Direction 1: List every name that the notebook on extracting fruits and vegetables from FoodOn imports directly from rdflib in its first import statement.
Direction 2: Continue the notebook on extracting fruits and vegetables from FoodOn with the code that comes after the fruit query is prepared.

Document passage:
============================================================

# Extracting Fruits and Vegetables from the FoodOn using SPARQL

With this notebook, we query the [FoodOn](https://foodon.org/) for all available fruit and vegetable objects using two SPARQL queries. Since there is no online SPARQL endpoint available, we query the a local .owl file.
The queries we employ with additional comments and explanations can be found [in our repository](https://github.com/Food-Ninja/FoodCutting/blob/main/Methodology). 
To use SPARQL in Python, we employ [rdflib](https://rdflib.readthedocs.io/en/stable/). 
The result is a pandas dataframe that consist of three columns: The (cleaned up) label of the fruit/vegetable in the ontology (e.g. apple, asparagus), the distinct IRI identifying this fruit/vegetable and a comment that includes a brief description of the fruit/vegetable.

In [None]:
# imports
from rdflib import Graph, Literal, Namespace, RDF, RDFS, URIRef
from rdflib.plugins.sparql import prepareQuery
import pandas as pd

In [None]:
# define ontology locations
foodon_loc = "your/path/here"
foodcut_loc = "../food_cutting.owl"

In [None]:
# load the (local) ontology and set the namespace prefixes
g = Graph()
g.parse(foodon_loc)

FOOD = Namespace("http://purl.obolibrary.org/obo/")
RDFS = Namespace("http://www.w3.org/2000/01/rdf-schema#")

In [None]:
# get the fruit data through the SPARQL query 
query = prepareQuery(   
    """
    SELECT ?fruit_label (SAMPLE(?fruit_id) AS ?rndm_fruit_id) (SAMPLE(?def) AS ?rndm_def)
    WHERE {
        ?fruit_id rdfs:label ?label.
        ?fruit_id rdfs:subClassOf+ food:PO_0009001.
        OPTIONAL { ?fruit_id food:IAO_0000115 ?def. }

        BIND (LCASE(STR(?label)) AS ?str_label).
        BIND (STRBEFORE(?str_label, "(") AS ?fruit_label).
        FILTER CONTAINS(?str_label, "whole").
        FILTER NOT EXISTS { ?fruit_id rdfs:subClassOf* food:PO_0030104. }
        FILTER (?fruit_id != food:FOODON_03304644).
    }
    GROUP BY ?fruit_label
    ORDER BY ?fruit_label
    """,
    initNs={"food": FOOD, "rdfs": RDFS}
)

============================================================

Supplied data:
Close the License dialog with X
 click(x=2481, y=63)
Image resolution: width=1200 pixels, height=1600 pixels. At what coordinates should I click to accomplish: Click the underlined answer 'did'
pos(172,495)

============================================================

Written reply 1: Graph, Literal, Namespace, RDF, RDFS, URIRef

Written reply 2:
fruits = g.query(query)

In [None]:
# get the vegetable data through the SPARQL query 
query = prepareQuery(
    """
    SELECT ?veg_label (SAMPLE(?veg_id) AS ?rndm_veg_id) (SAMPLE(?def) AS ?rndm_def)
    WHERE {
        ?veg_id rdfs:label ?label.
        ?veg_id rdfs:subClassOf+ food:FOODON_03302008.
        OPTIONAL { ?veg_id food:IAO_0000115 ?def. }

        BIND (LCASE(STR(?label)) AS ?str_label).
        BIND (STRBEFORE(?str_label, "(") AS ?veg_label).
        FILTER NOT EXISTS { ?veg_id rdfs:subClassOf* food:FOODON_03302007. }
    }
    GROUP BY ?veg_label
    ORDER BY ?veg_label
    """,
    initNs={"food": FOOD, "rdfs": RDFS}
)

veggies = g.query(query)

In [None]:
# convert query results into panda dataframes for further analysis
fruit_list = [(str(row[0]), str(row[1]), str(row[2])) for row in fruits]
veggie_list = [(str(row[0]), str(row[1]), str(row[2])) for row in veggies]

fruit_df = pd.DataFrame(fruit_list, columns=["fruit_label", "rndm_fruit_id", "rndm_def"])
veggie_df = pd.DataFrame(veggie_list, columns=["veg_label", "rndm_veg_id", "rndm_def"])

In [None]:
# add results to ontology
cut = Graph()
cut.parse(foodcut_loc)

CUT = Namespace("http://www.ease-crc.org/ont/food_cutting/")

super_fruit = URIRef('http://purl.obolibrary.org/obo/PO_0009001')
super_veggie = URIRef('http://www.ease-crc.org/ont/food_cutting#vegetable')

for index, row in fruit_df.iterrows():
    fruit = URIRef(row['rndm_fruit_id'])
    cut.add((fruit, RDFS.subClassOf, super_fruit))
    cut.add((fruit, RDFS.label, Literal(row['fruit_label'])))
    cut.add((fruit, RDFS.comment, Literal(row['rndm_def'])))

for index, row in veggie_df.iterrows():
    veggie = URIRef(row['rndm_veg_id'])
    cut.add((veggie, RDFS.subClassOf, super_veggie))
    cut.add((veggie, RDFS.label, Literal(row['veg_label'])))
    cut.add((veggie, RDFS.comment, Literal(row['rndm_def'])))
    
cut.serialize(destination=foodcut_loc)